TASK DETAILS -> Please write out exactly the lines of the data below from the line holding "1022x1362 pixels. At" through the line holding "Click the Insert", and leave out the rest.

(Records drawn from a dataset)
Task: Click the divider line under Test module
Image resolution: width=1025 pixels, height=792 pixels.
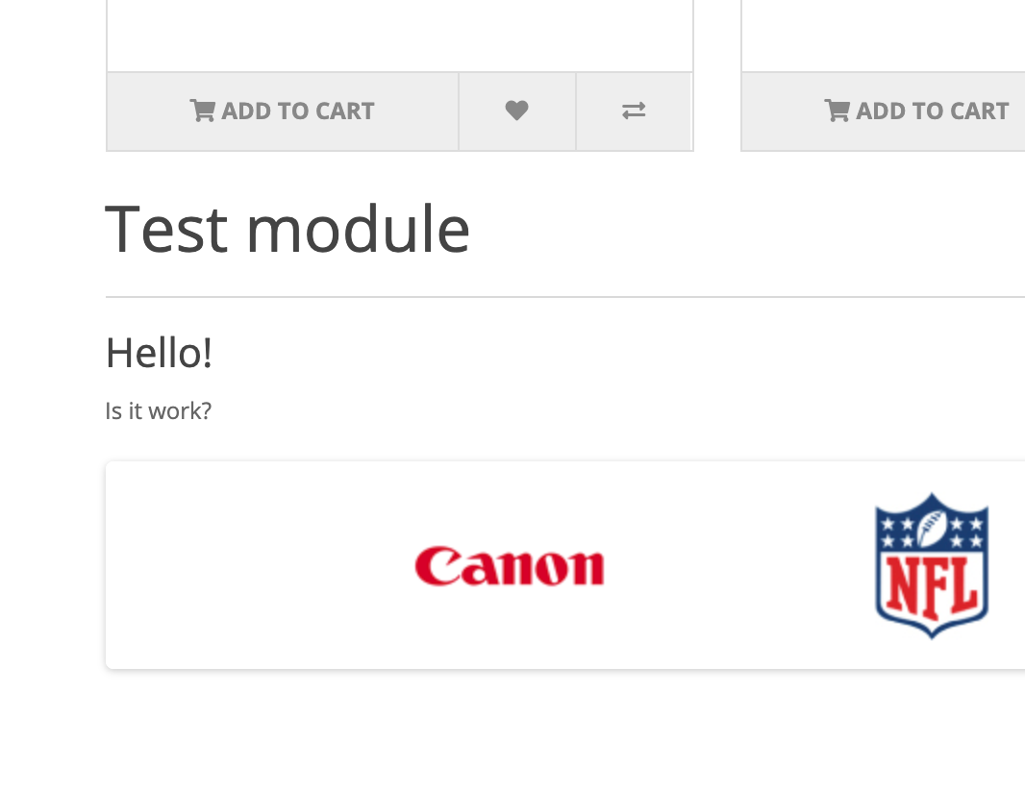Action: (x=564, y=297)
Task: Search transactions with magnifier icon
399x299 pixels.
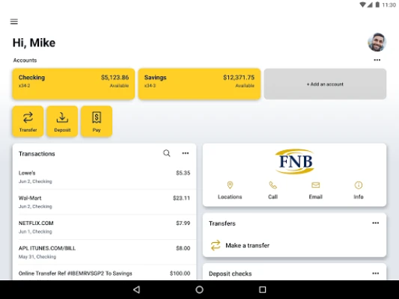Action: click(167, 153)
--
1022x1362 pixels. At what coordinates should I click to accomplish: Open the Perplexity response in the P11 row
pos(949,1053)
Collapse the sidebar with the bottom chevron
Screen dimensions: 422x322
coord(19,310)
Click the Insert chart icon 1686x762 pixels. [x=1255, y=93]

RESPONSE AREA ->
1022x1362 pixels. At what coordinates should I click to accomplish: Open the Perplexity response in the P11 row
pos(949,1053)
Collapse the sidebar with the bottom chevron
Screen dimensions: 422x322
coord(19,310)
Click the Insert chart icon 1686x762 pixels. [x=1255, y=93]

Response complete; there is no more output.